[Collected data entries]
══════════

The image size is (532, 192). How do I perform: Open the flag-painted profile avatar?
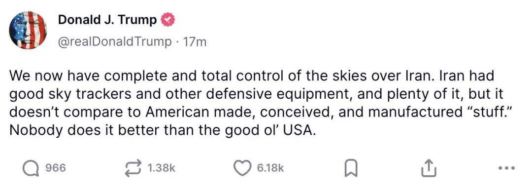[28, 30]
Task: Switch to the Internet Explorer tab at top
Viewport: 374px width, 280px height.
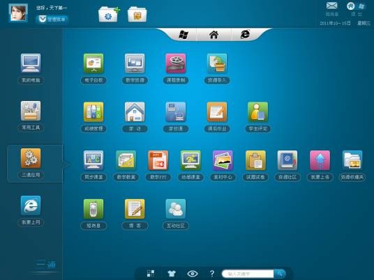Action: point(245,35)
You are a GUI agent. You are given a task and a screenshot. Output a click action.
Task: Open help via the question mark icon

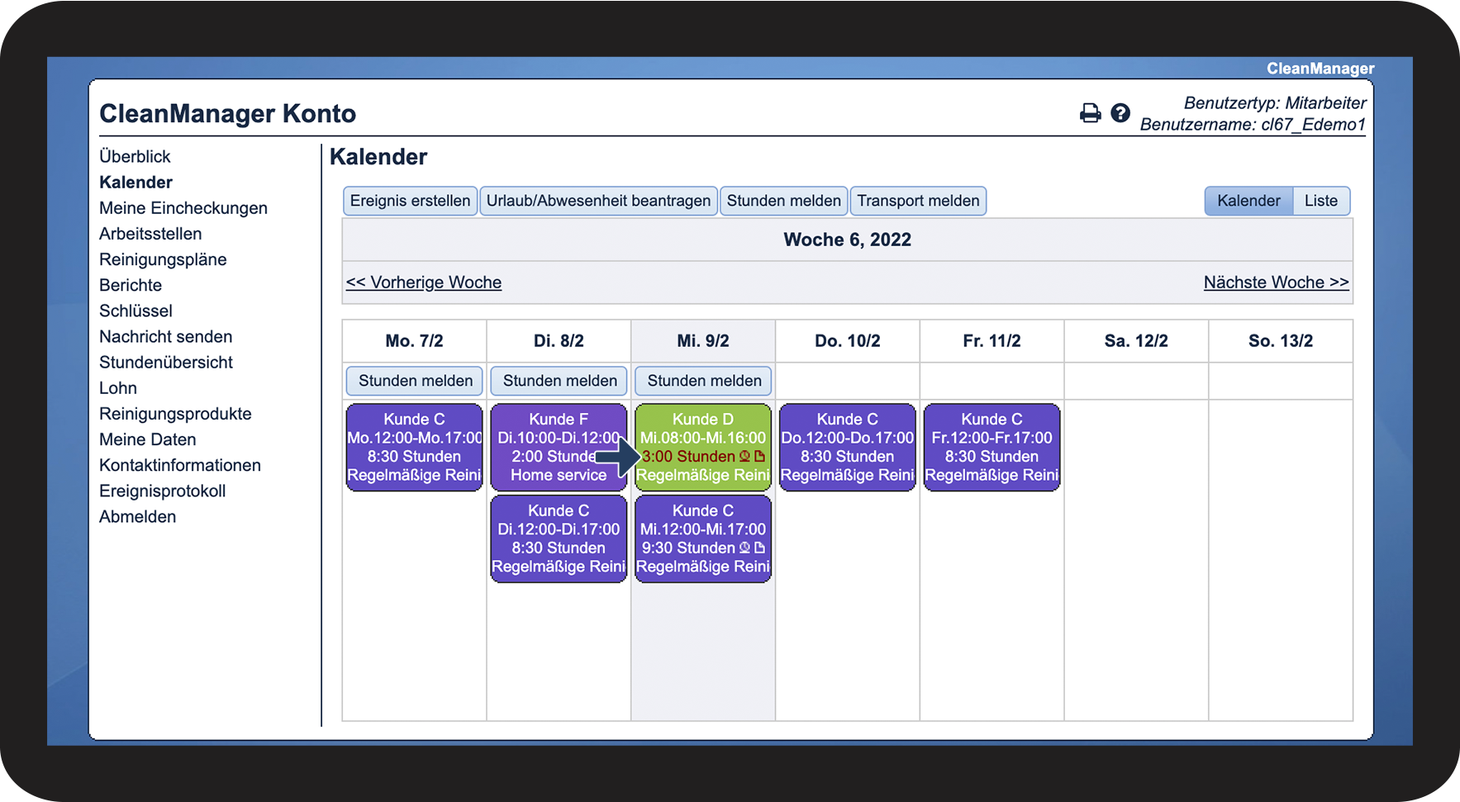1120,113
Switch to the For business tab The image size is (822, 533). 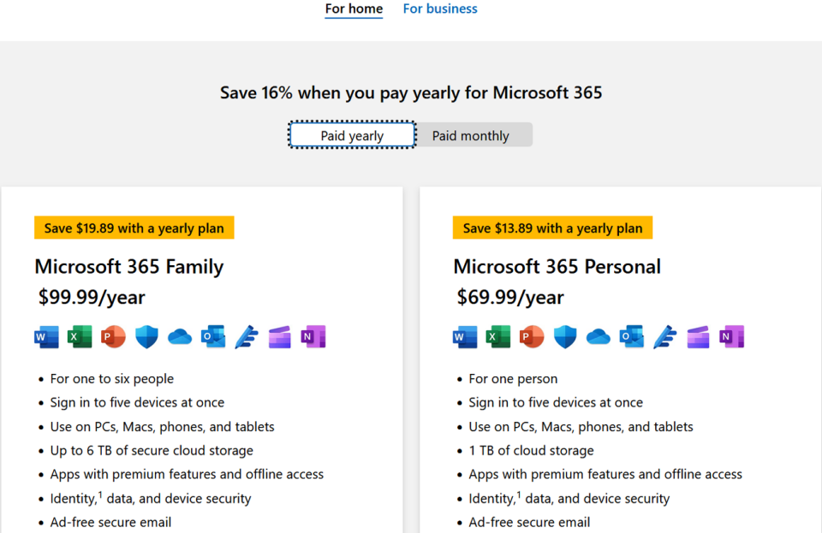point(439,9)
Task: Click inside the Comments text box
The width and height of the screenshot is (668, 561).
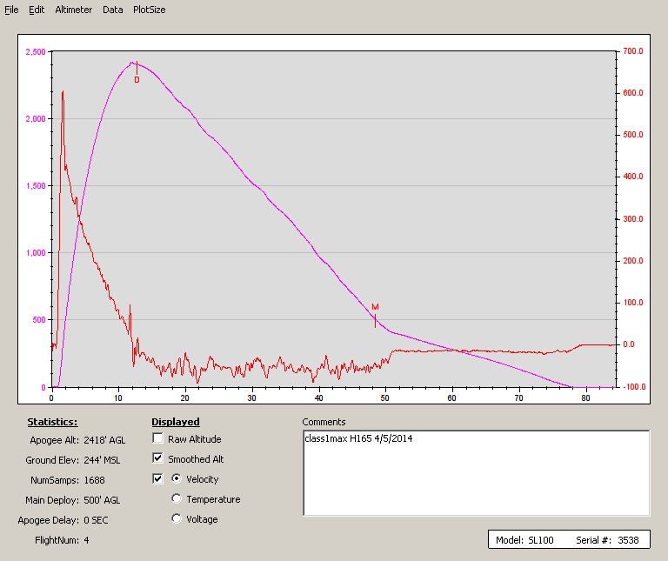Action: coord(475,472)
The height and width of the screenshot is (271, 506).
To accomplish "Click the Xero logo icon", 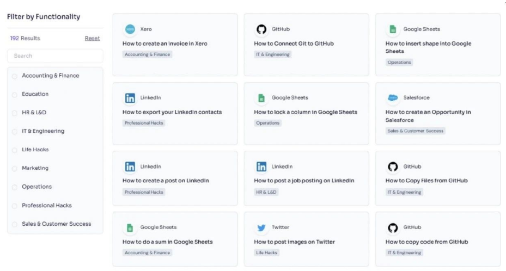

══════════

Exercise brief -
Retype exactly, please, the span from the line holding "Task: Click inside the Comments text box" through the closing line of the data, both ends included, without the pictures.

Result of the exercise -
Task: Click inside the Comments text box
The width and height of the screenshot is (668, 561).
Action: coord(475,472)
The height and width of the screenshot is (271, 506).
To accomplish "Click the Xero logo icon", 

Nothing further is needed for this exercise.